Queries the Pinecone index for similar documents.

| Parameter | Type                    | Default | Description                                   |
|-----------|-------------------------|---------|-----------------------------------------------|
| `query`   | `str`                   | -       | The query string.                             |
| `top_k`   | `int`                   | `5`     | The number of top results to return.          |
| `filter`  | `Optional[Dict[str, Any]]` | `None`  | Metadata filter for the query.                |

## Usage


The `PineconeMemory` class is initialized with the necessary parameters to configure Pinecone and the embedding model. It supports a variety of custom configurations to suit different needs.

#### Example

```python
from swarms_memory import PineconeMemory

# Initialize PineconeMemory
memory = PineconeMemory(
    api_key="your-api-key",
    environment="us-west1-gcp",
    index_name="example-index",
    dimension=768
)
```

### Adding Documents

Documents can be added to the Pinecone index using the `add` method. The method accepts a document string and optional metadata.

#### Example

```python
doc = "This is a sample document to be added to the Pinecone index."
metadata = {"author": "John Doe", "date": "2024-07-08"}

memory.add(doc, metadata)
```

### Querying Documents

The `query` method allows for querying the Pinecone index for similar documents based on a query string. It returns the top `k` most similar documents.

#### Example

```python
query = "Sample query to find similar documents."
results = memory.query(query, top_k=5)

for result in results:
    print(result)
```

## Additional Information and Tips

### Custom Embedding and Preprocessing Functions

Custom embedding and preprocessing functions can be provided during initialization to tailor the document processing to specific requirements.

#### Example

```python
def custom_embedding_function(text: str) -> List[float]:
    # Custom embedding logic
    return [0.1, 0.2, 0.3]

def custom_preprocess_function(text: str) -> str:
    # Custom preprocessing logic
    return text.lower()

memory = PineconeMemory(
    api_key="your-api-key",
    environment="us-west1-gcp",
    index_name="example-index",
    embedding_function=custom_embedding_function,
    preprocess_function=custom_preprocess_function
)
```

### Logger Configuration

The logger can be configured to suit different logging needs. The default configuration logs to a file and the console.

#### Example

```python
logger_config = {
    "handlers": [
        {"sink": "custom_log.log", "rotation": "1 MB"},
        {"sink": lambda msg: print(msg, end="")},
    ]
}

memory = PineconeMemory(
    api_key="your-api-key",
    environment="us-west1-gcp",
    index_name="example-index",
    logger_config=logger_config
)
```

## References and Resources

- [Pinecone Documentation](https://docs.pinecone.io/)
- [SentenceTransformers Documentation](https://www.sbert.net/)
- [Loguru Documentation](https://loguru.readthedocs.io/en/stable/)

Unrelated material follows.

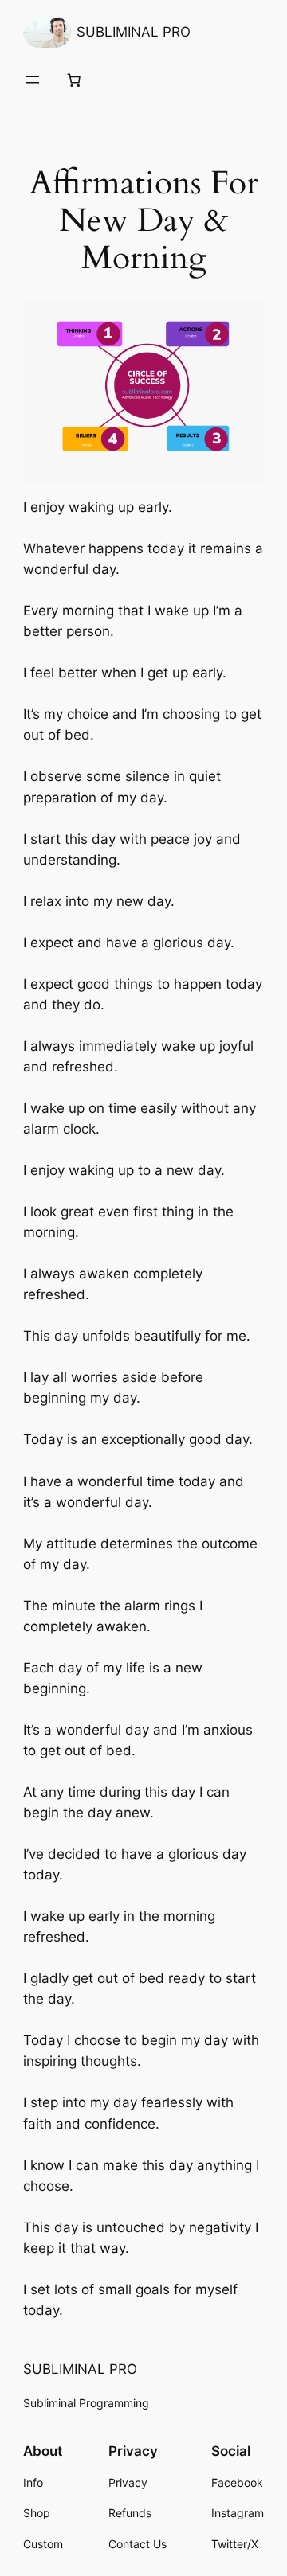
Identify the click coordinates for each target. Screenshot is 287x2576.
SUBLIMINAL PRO (134, 32)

For further exploration and examples, refer to the official documentation and resources provided by Pinecone, SentenceTransformers, and Loguru.

This concludes the detailed documentation for the `PineconeMemory` class. The class offers a flexible and powerful interface for leveraging Pinecone's capabilities in retrieval-augmented generation systems. By supporting custom embeddings, preprocessing, and postprocessing functions, it can be tailored to a wide range of applications.